Es gibt Leute, die haben im reifen Alter von 35 Jahren entdeckt, dass die nächstgelegene Volkshochschule ab Herbst ein Weinseminar anbietet. Das besuchen sie, nippen ein bisschen an allem Möglichen, hören sich schlaue Sachen an, kaufen etwas bewusster ein und kriegen spätestens mit 40 vielleicht bißchen mehr Durchblick beim Weintrinken.
Das kann zwei Folgen haben: Gruppe A nervt ab diesem Zeitpunkt mit ständigem Gefasel über Weine, lässt keine Tropfen unter mindestens 10 € Einkaufspreis über die vermeintlich austrainierten Geschmackswarzen rollen und geht ans Weintrinken ran wie der Papst an den Zölibat: Im Besitz der ewigen Wahrheit. Gruppe B nimmt die ganze Sache zunächst als Anregung, schließt im Weinseminar nette Bekanntschaften, aus denen sich zwei Liebschaften und drei Freundschaften entwickeln. Die B-Leute scheuen sich überhaupt nicht, unbekannte Billigweine zu konsumieren, wenn die Lage es angenehm oder erforderlich macht. Daraus manchmal resultierende kleine Irritationen der Peristaltik ertragen sie lässig. Ihre Qualitätsansprüche jedoch verteidigen sie – freundlich, aber nicht verbissen.
Dieser zugebenermaßen etwas grobe Zerfall der kulinarischen Welt in gelassene und verbissene Kulinariker lässt sich überall beobachten. Die einen verzehren nach Lektüre von drei Starkochbüchern nur noch Hühner aus der Bresse und dulden keine Nudel auf dem Teller, die nicht über einer Bronzewalze in der berühmten Kleinstmanufaktur, na Sie wissen schon wo, in Form gebracht wurde. Die anderen entlocken auch Aldi-Bandnudeln geschmackliche Flötentöne angenehmerer Art, ohne je die Bewunderung für edle Pasta zu verlieren. Eine Currywurst ist für sie kein Straftatbestand und wenn die Hungerödeme kurz vor dem Ausbruch stehen, dann sieht man derart entspannte Leute auch mal bei McDonalds. Das hält sie überhaupt nicht davon ab, qualitätsbewusst und locker und so gut es geht regional einzukaufen und zu kochen.

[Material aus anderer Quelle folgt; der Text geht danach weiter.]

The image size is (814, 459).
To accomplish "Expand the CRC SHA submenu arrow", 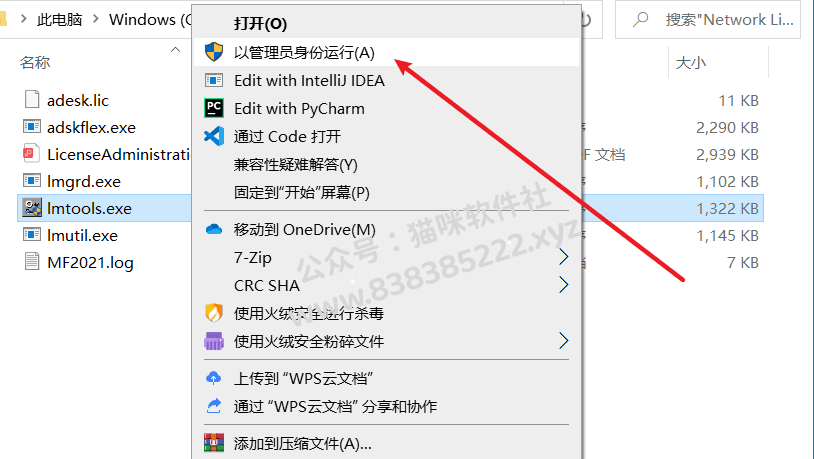I will point(563,285).
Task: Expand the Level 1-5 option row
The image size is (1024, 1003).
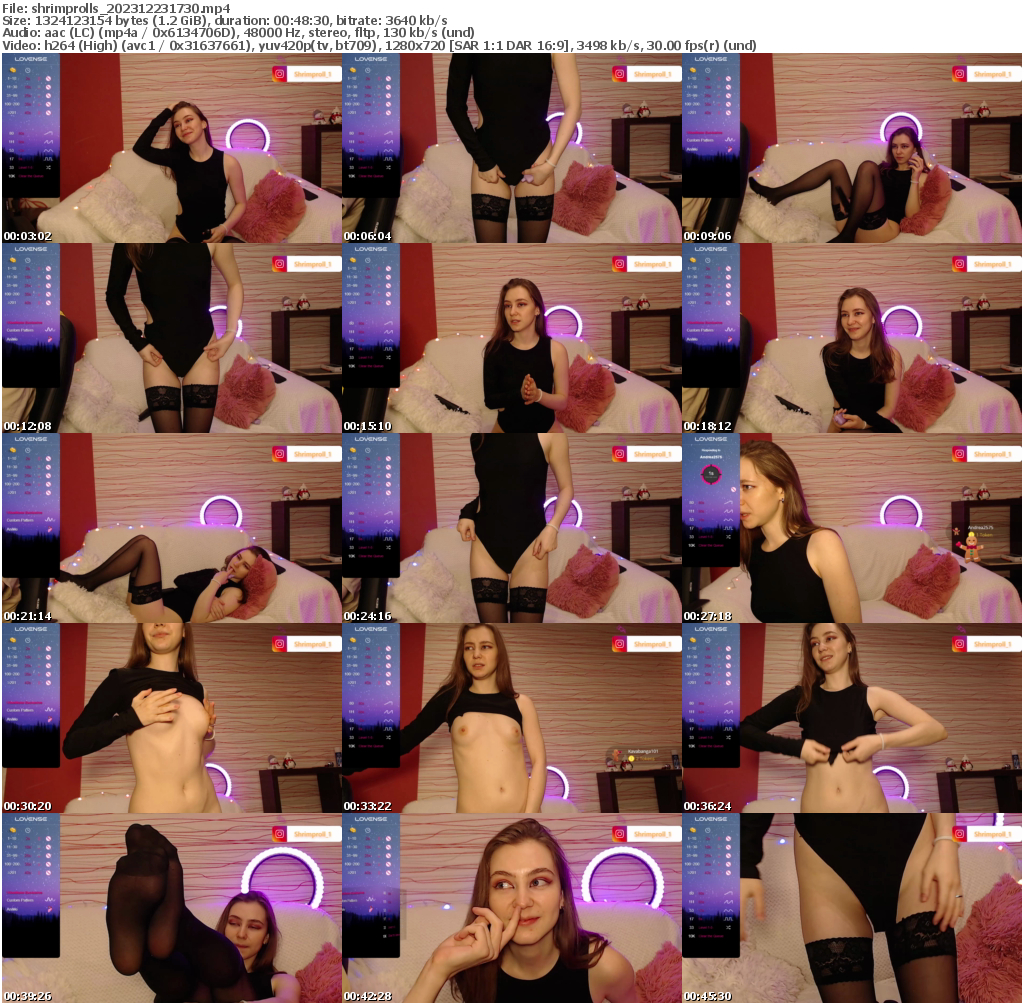Action: 26,168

Denn sie schrecken nicht vor einem Masthahn aus der bäuerlichen Nachbarschaft zurück und würden nie behaupten, man könne nur die zweifellos großartigen Viecher aus der Bresse zu sich nehmen.

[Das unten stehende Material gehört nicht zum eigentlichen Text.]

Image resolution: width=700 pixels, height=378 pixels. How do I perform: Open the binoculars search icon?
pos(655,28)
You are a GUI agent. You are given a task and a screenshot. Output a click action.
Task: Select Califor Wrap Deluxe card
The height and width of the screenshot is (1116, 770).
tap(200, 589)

Natürlich ist dies Verhalten (wie alles, was mit Essen und Trinken zu tun hat) eine Frage der kulturellen Sozialisation. Die kann großzügig oder eher verkniffen ausgefallen sein. Wenn sich eine eher verkniffene Disposition mit Intelligenz und im Raffmodus erworbenem Fachwissen paart, dann erzeugt diese Mischung Zeitgenossen, die das Prädikat „aufgedrängte Bereicherung“ (vulgo: Blödmann) verdienen. Eine gemeinsame Tafelrunde lässt, völlig klar, aufgedrängte Bereicherungen besonders unangenehm werden. Vermutlich sind Essen&Trinken als Kulturgegenstände am wenigsten für verbissene Bekenntnisse geeignet. Wer sich für Gummibärchen aus weltanschaulichen Gründen zu schade ist, der taugt auch nicht für Kaviar.